#### PAGE:
● ● ●
I feel a need to clear some things up here:
You shouldn't be forcing people to use a perticular font on a web site in any case whatsoever.
I don't force anything. CSS font selections are at best a suggestion,and if the font I've suggested doesn't exist, the default renders anyway. But 99% of the audience never changes their default font, which is Times New Roman, and which is not always the right font for the job.
That's a decision to be left to the client's renderer.
If it means that much to you, most modern browsers have the option to let local settings override the designer's settings. Edit your preferences and enjoy! Most people don't choose their default font, and don't care if the font changes as long as the design is usable (and yes, I have the data to back this up from usability studies I've done).
If you absolutely MUST dictate a precise font face, for a specific purpose, then create a graphic of what you want, and use that.
And that's more friendly how? Plain HTML text is searchable, cut-and-pasteable, and accessible in web readers for the blind, etc. Text-as-graphics is a last resort that should only be used for logos and such.
What about sight-impaired people who need HUGE fonts in order to read a web page? If you've forced 12 pt blahfoobar, they're screwed.
Who said anything about forcing a font size? We're talking about font face, which you can specify while leaving default sizes intact. And when using CSS and the em unit, you can scale an entire page relative to the viewer's base font size. In fact this is another argument against text-in-graphics, as graphics always render as fixed pixel sizes, and limit the scalablity of designs.
● ● ●
#### RECORDED INFORMATION:
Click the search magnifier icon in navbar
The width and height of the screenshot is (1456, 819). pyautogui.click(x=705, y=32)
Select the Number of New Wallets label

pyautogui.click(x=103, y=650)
● ● ●
Carry on the argument about specifying fonts on websites, picking up after its last reply.

And on the subject of font sizes, sometimes there's a need to make a super-small piece of text, as in legal copy or photo captions, things that are required to be on a page by law but will be read by few if any of the users.
As was noted in another post, Verdana was designed by Matthew Carter (the same typographer who designed Bell Gothic for legibility in the cramped confines of telephone books) specifically for legibility on screen. It's a welcome alternative to Times New Roman. Typography textbooks will tell you that serif fonts are more legible in body copy, but that assumes enough resolution to render the serifs! Current screens set to 800x600 don't compare to the resolution of print which can commonly run up to 3250dpi (that's a 1000x difference when comparing number of dots per page).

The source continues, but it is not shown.